Bosses that don’t have a clue what their subordinates are doing.  Layoffs of key personnel during the busy period of the work cycle and hoping that the remaining folk can pick up the pieces, without finding out if the people left even have the tools or resources to do what the departing person could do.  Having to cover work on a project because the people running the project don’t seem to acknowledge what the ability levels of the people on the project are, even if it feels like it’s staring everyone on the project in the face.

It made me wish that I could do just what Peter Gibbons did in that movie – to walk into the office in jeans and a casual shirt, stroll down to my desk, feeling like no matter what happened to me, it’s all good.  To know that it’s not this office that defines who I am in life.  To not find myself saying “Oh, I work for <company>, doing <job>.”

How many people out there would answer, if you asked them “Who are you in life?” with “I’m a doctor/accountant/clerk/janitor/whatever”?  Is that really who we are, what we do at work?  I certainly hope not.

I shouldn’t be an analyst.  I just am one for my job.

I should be a miniature enthusiast.  I should be a gamer.  I should be a creative writer.  I should be what I try to make time for, not what takes up my time.  I mean, if we classified ourselves by where we spent our time – our waking hours – then shouldn’t the answer to “Where do you live?” be “I live at <company> on floor <number>, in cubicle <number>?” for many people out there?   I mean we spend upwards of forty hours of our awake time there.

Forty hours a week at work.  Since most people have to commute to work, that can add a couple more hours to your ‘work day’.  That’s fifty hours a week of awake time spent towards the work process – and that’s assuming no work is being done at home or assuming one isn’t on call.   Fifty-five, if you count the unpaid lunch hour.  Generously assuming that one is getting the recommended eight hours of sleep each night, that’s fifty-five hours of a 112 hour week.
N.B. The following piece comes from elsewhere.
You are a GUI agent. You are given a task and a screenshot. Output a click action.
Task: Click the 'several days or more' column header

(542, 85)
That’s 49% of the week spent actually in the work process.

Factor in, then, the time spent preparing for work – which could be as short as getting up in the morning, and getting showered, groomed and dressed – and that percentage goes up.  If we say it takes one hour each morning to get ready to go out the door to work, then we’re at sixty of 112 hours spent towards work, or 54%.  That’s over half the week!

It’s no wonder that people don’t get enough to sleep.  It’s one of the only ways to extend the awake hours in order to recapture life.
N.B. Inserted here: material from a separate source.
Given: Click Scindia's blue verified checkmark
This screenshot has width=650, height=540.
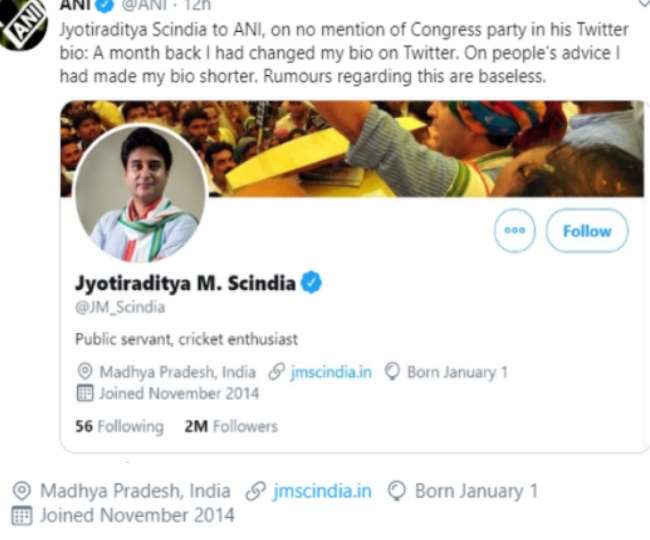Looking at the screenshot, I should click(x=311, y=284).
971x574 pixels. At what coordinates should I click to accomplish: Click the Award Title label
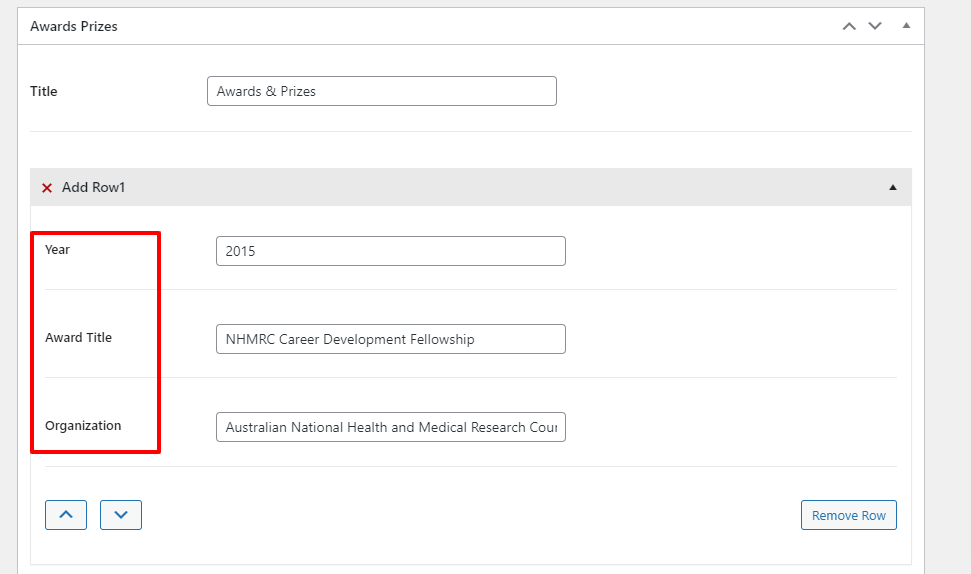pos(79,338)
It’s no wonder people stress out when trying to do things that are supposed to be relaxing – gotta get as much relaxation in that 46% of the week as possible.

It’s no wonder people have problems outside the workplace – work stresses people.  Work makes people drink.  Work makes people crazy.

Just recently I had the experience of being with a company that had a ‘workplace incident’ while I was at work.  Fortunately, it was not in my building, but it was fairly nearby, especially by Los Angeles standards.  Our building was put on ‘lockdown’ and we were instructed not to leave the building, and then an hour later, once it was deemed ‘safe to proceed’, we were sent home for the day.  How likely was it that the ‘incident’ was caused by work related issues such as stress in the workplace, or on some workplace relationship?

And here’s the main issue for the average worker…

“It’s a problem of motivation, all right? Now if I work my ass off and Initech ships a few extra units, I don’t see another dime, so where’s the motivation?” – Peter Gibbons, Office Space

We tend to stress out at work, but what does it get us?  We try hard to do things better, but unless you’re a shareholder in the company – and a fairly major one at that – you’re not making much extra for the stress.  Why does overtime seem like a bonus these days?  We trade more of our free time for extra money, saying to ourselves that the free time is better spent trying to better ourselves financially.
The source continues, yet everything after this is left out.